Phylogenetic analysis conducted for the rostrum under the name "Baru" huberi meanwhile have focused more on the relationship of the taxon with the genus Baru, repeatedly showing that the species to be unrelated to B. darrowi and B. wickeni. In Lee and Yates (2018), "Baru" huberi was recovered as being closely related to the Bullock Creek taxon, with which it forms a clade that sits at the base of the group including traditionally terrestrial forms like Trilophosuchus, Quinkana and Mekosuchus. The other Baru species meanwhile occupy a different branch within Mekosuchinae, with Lee and Yates finding them to be allied to Pallimnarchus (now Paludirex) and Kalthifrons, both of which are considered to have been more semi-aquatic forms. A later study from 2023 found similar results, showing derived mekosuchines split into two lineages. One containing Paludirex, the accepted species of Baru and Quinkana, whereas the other contains "Baru" huberi and the many dwarf and island forms.

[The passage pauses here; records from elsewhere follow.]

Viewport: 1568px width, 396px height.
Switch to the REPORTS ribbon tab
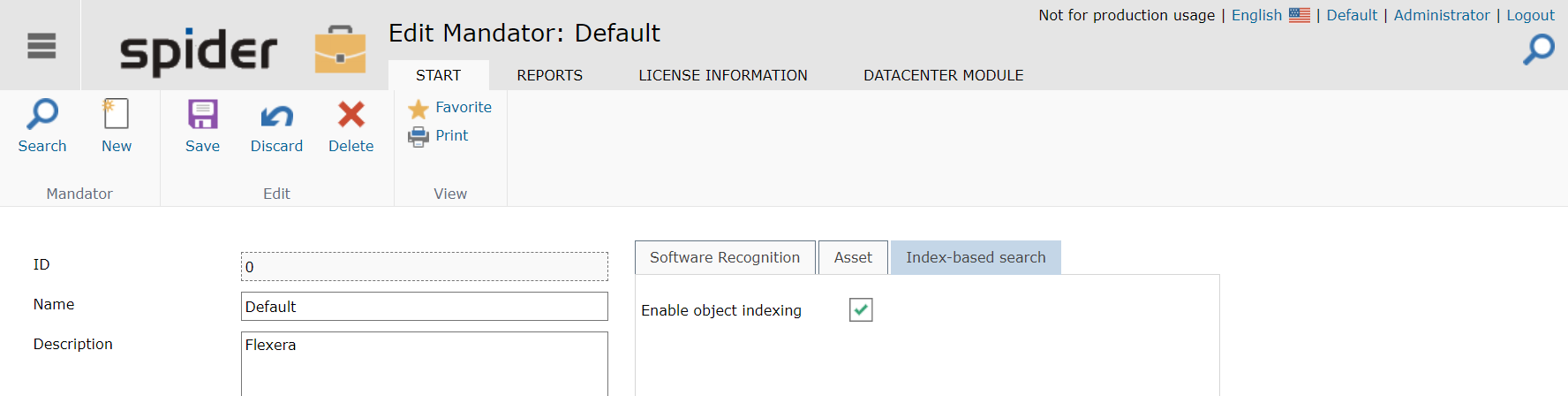[x=549, y=75]
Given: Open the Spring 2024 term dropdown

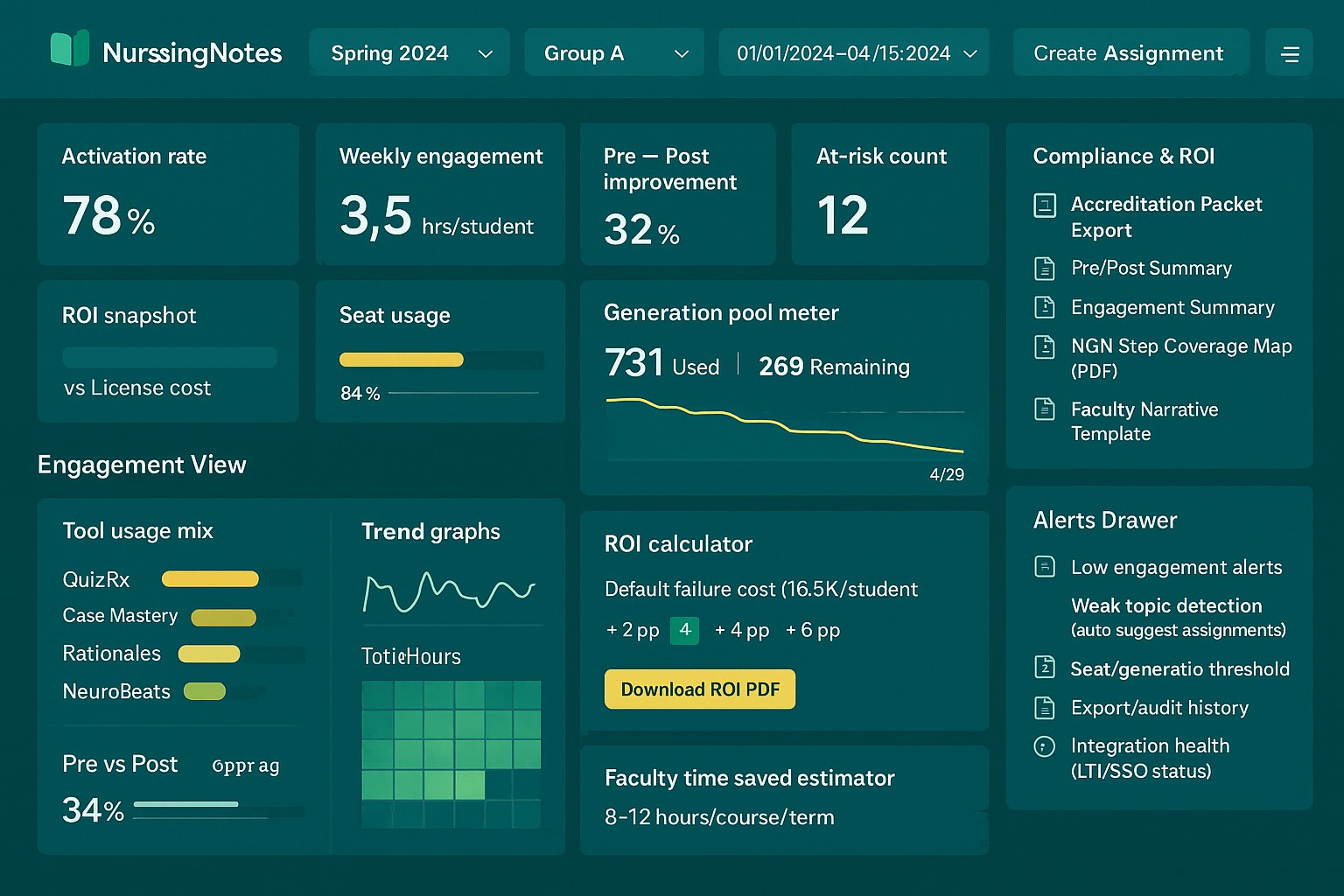Looking at the screenshot, I should tap(409, 52).
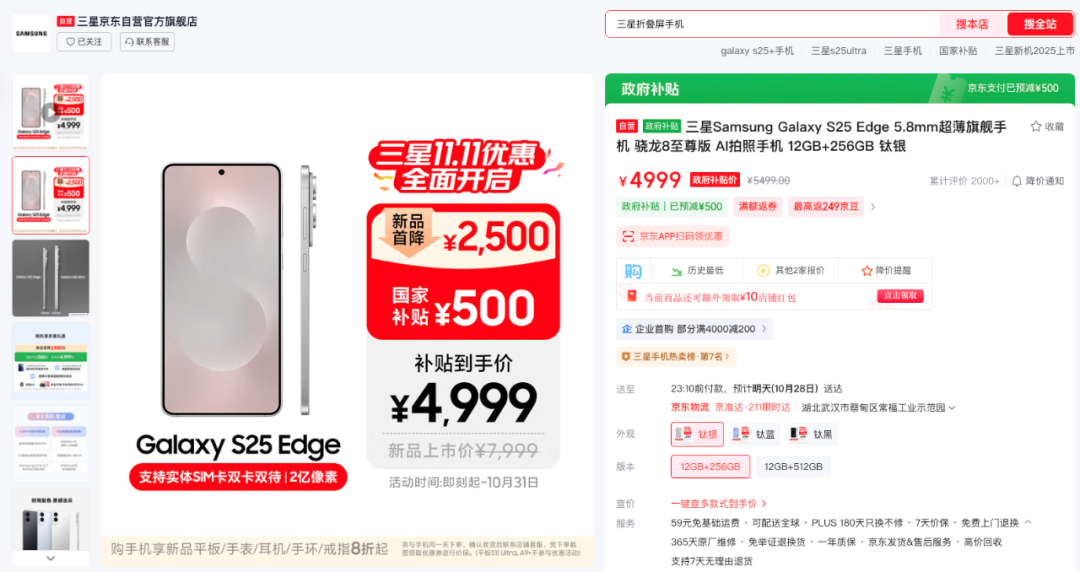Viewport: 1080px width, 572px height.
Task: Expand thumbnail list with the down chevron
Action: tap(50, 558)
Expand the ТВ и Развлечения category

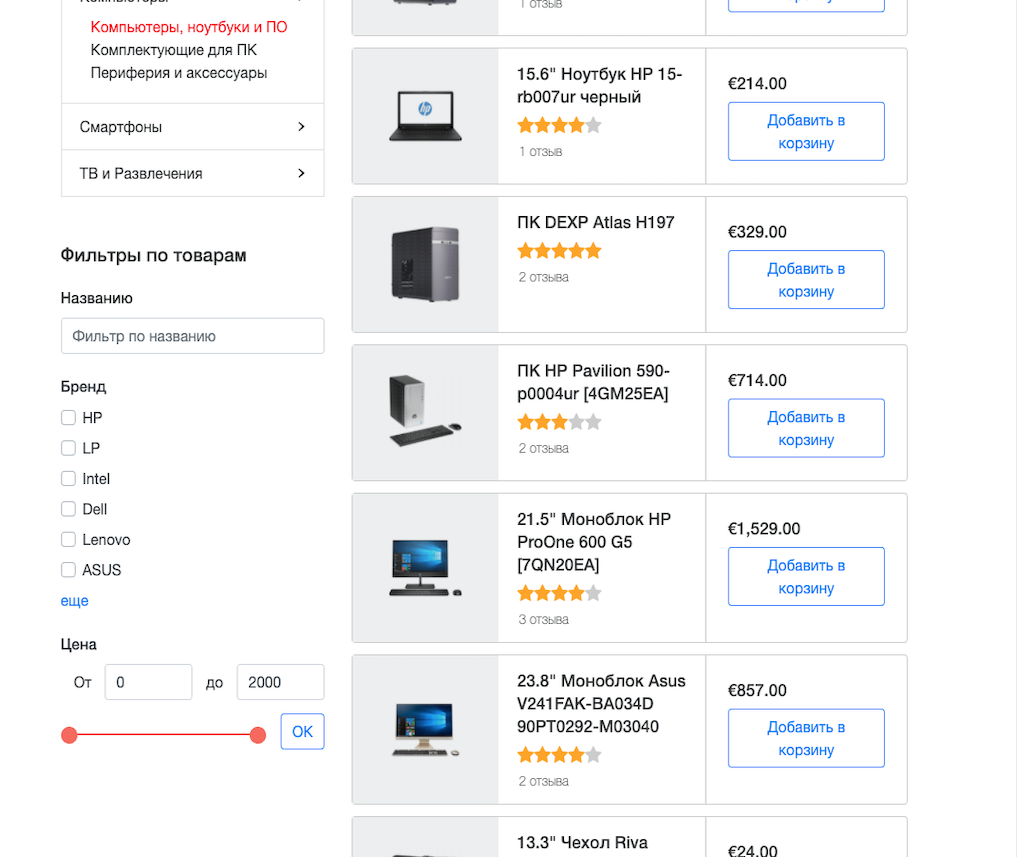[193, 174]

Though all these analysis treated Ultrastenos as distinct from "Baru" huberi, they did show both taxa repeatedly placed in the same general area of Mekosuchinae. Stein and colleagues were quick to link Ultrastenos to Trilphosuchus and Rio and Mannion recovered a clade featuring the traditional dwarf mekosuchines Mekosuchus and Trilophosuchus in close associatioan with Ultrastenos and "Baru" huberi (although this analysis placed the former closer to Mekosuchus). Lee and Yates already established the link between B." huberi and the Bullock Creek taxon in their 2018 paper with the two forming a clade at the base of the group containing the aforementioned dwarf forms, Volia and Quinkana and Ristevski et al. 2023 do much the same to the exclusion of Quinkana. Overall these results not only confirm the validity of Ultrastenos as a valid taxon, but also showed the presence of a distinct clade (Ultrastenos and the Bullock Creek taxon) that was likely present at the base of the group that lead up to Mekosuchus.

==Paleobiology==
Ultrastenos is known from two Oligocene localities of the Riversleigh World Heritage Area, the White Hunter Site and the Low Lion Site, with it being the most common crocodilian recovered from the former locality. The White Hunter Site is well known for its diverse crocodilian fauna, which besides Ultrastenos also included Mekosuchus whitehunterensis, Quinkana meboldi and Baru wickeni. While Mekosuchus and Quinkana are two possibly terrestrial animals and thus not in competition with the more semi-aquatic forms, Ultrastenos and Baru wickeni are thought to have been much more similar in niche. Both are believed to have been semi-aquatic generalists due to their broad, platyrostral skulls. One possible explanation for the two morphologically similar species being able to coexist is the great difference in size, with the smaller Ultrastenos evading the larger crocodilians of its ecosystem. Although the idea that the fossils of the White Hunter Site only came together due to transportation after death (thanatocoenosis) has been suggested, the local mammal fauna seems to suggest that the animals of the site were in fact truly sympatric.

During the Late Oligocene the Low Lion Site was predominantly covered by open forests but lacks evidence for extensive river systems or wetlands from this region. Instead, Ultrastenos may have been more at home in forest lakes and ponds that were drained through the underlying karstic limestone. This may find support in the type of environments nowadays inhabited by freshwater crocodiles, which may persist in bodies of water that are only temporary and not available all year round.